Khylko was incomparable in concert programs, where she brilliantly performed not only adagios from classical performances in her repertoire, but also choreographic pieces and miniatures, mostly created by choreographers to fit the performing style of prima ballerina: Rondo Capriccioso by Camille Saint-Saens, Walpurgis Night by Charles Gounod, and Sinatra Suite.

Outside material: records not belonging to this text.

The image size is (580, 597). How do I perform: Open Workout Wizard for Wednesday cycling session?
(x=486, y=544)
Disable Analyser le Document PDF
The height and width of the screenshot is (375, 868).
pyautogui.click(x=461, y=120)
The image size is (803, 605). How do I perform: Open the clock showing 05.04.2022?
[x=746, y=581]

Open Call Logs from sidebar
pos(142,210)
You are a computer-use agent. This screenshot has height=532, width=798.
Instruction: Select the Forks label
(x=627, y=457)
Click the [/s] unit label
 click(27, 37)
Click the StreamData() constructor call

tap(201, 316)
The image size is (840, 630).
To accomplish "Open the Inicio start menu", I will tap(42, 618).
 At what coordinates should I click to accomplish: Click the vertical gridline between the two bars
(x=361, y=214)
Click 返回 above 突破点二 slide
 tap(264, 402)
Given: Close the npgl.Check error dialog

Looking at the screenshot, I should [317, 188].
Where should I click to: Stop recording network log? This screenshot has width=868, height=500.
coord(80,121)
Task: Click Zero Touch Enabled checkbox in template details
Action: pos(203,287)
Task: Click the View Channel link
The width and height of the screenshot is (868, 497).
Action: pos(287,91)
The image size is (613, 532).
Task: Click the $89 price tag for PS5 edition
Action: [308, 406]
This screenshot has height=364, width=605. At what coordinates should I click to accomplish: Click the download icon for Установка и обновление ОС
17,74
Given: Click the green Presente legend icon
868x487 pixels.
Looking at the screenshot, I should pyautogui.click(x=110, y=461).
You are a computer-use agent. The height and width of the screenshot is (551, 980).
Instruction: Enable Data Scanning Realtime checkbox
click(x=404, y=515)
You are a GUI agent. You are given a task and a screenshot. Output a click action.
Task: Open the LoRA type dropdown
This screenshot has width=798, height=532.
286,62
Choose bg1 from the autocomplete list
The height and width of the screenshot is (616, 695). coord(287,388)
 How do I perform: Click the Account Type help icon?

August 21 marked Khylko’s anniversary. Today she continues her creative work as a teacher, which she is doing in a same successful and brilliant way. The great ballet dancer’s pupils continue to uphold her legacy with their successes and achievements. She teaches them the most important thing: to serve the scene, art, and the most demanding critic — the audience.

THE DAY’s FACT FILE

Raisa KHYLKO is a prima ballerina, pedagogue, and Ukraine’s People Artist. She was born on September 21, 1950, in Dnipropetrovsk. She graduated from the Kyiv School of Choreography. In the period between 1968 and 1993 she has worked as a soloist at the Kyiv Theater of Opera and Ballet (today it is the National Opera of Ukraine). She has brilliantly performed the parts of Raymonda (Alexander Glazunov’s ballet under the same title), Aurora and Odile/Odette (The Sleeping Beauty and Swan’s Lake by Pyotr Tchaikovsky), Aegina (Spartacus by Khachaturian) etc.

In 1984 she graduated from the department of choreography at the Moscow Theater Institute.

She has performed in Japan, Portugal, Brazil, Hungary, France, Germany, Egypt etc. She is the winner of the International Ballet Competition in Varna (1978).